I want to ingest data into a MongoDB Time Series collection as efficiently as possible without ingesting duplicate data.
At then moment I am having to process the data one record at a time, checking for a matching record by performing a find operation and inserting the record if no match is found. This approach doesn’t seem to be particularly efficient, is there a better way of doing this when using MongoDB Time Series collections?
I am aware that when there are duplicates an an aggregation pipeline can be created using a $group stage to filter out the duplicates from users accessing the data but this is tackling the symptom and not the cause.
With normal collections you can add a unique index to a collection and then perform upsert efficiently using bulk write however for MongoDB Time Series collection unique indexes are not yet supported and upsert doesn’t appear to be supported even when $setOnInsert has been specified.
Are there any plans to support unique indexes and upserts for MongoDB Time Series collection in the near future?
Hi @Peter_B1 and welcome to the MongoDB community forum!!
Both the feature asks, unique indexes and bulk upserts in Time Series collection, are in the pipeline, but I’m not able to say when or how these features will be implemented in the future.
However, if you are on MongoDB version 5.1 or above, the update operation is possible for the metaFields values, provided this requires a certain conditions to be fulfilled.
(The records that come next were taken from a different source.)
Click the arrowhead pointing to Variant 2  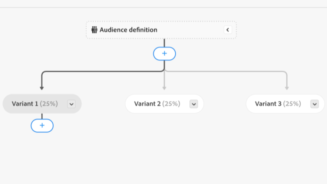tap(164, 88)
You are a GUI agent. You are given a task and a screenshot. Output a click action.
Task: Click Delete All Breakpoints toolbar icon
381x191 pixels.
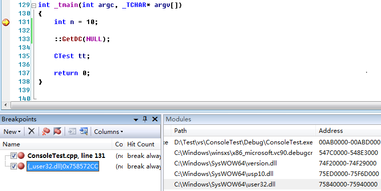46,131
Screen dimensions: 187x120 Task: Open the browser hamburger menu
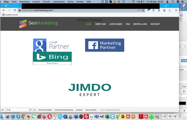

Please visit the documentation on Update in Time Series Collection for further details
Also, for tracking the feature request you could also put the feature requests into the MongoDB Feedback Engine.
To add more, if you can clarify for the above requirement, are you expecting a lot for duplicates in the collection?
If, having a unique field is an enforced requirement, working with a regular collection over time series be more effective?
Please let us know if you have any further queries.
In relation to your question about duplicates, they don’t happen all the time but can happen when data is resubmitted. We want to be able to insert data in bulk and identify what the new data was so we can inform downstream systems of the new data (and not the duplicates).
If it were possible to add a unique index on the key fields then the duplicate records would fail and we would be able to identify this by the error code.
Similarly if it were possible to perform an upsert with $setOnInsert I was expecting only the insert operations to be triggered and therefore for the command to be permitted for timeseries collections however this is not the case. Had this been permitted I expect I would have been able to determine which requests resulted in an insert.
A unique composite key isn’t a requirements however being able to insert new records in bulk, ignoring any duplicates and being able to identify the inserted records is.
Using regular collections would work however they wouldn’t have the benefits and optimizations that come with timeseries collections such as optimized internal storage and improved query efficiency.
If the unique indexes and bulk upserts are both in the pipeline do you have any open issues for them that I can track?
Hi @Peter_B1 and thank you for the detailed reply.
Since this is in the planning stage for the future releases, there are no tickets to be watched as of yet. Alternatively, you can raise the feature request in the requests into the MongoDB Feedback Engine. where you can track individual requests and the progress.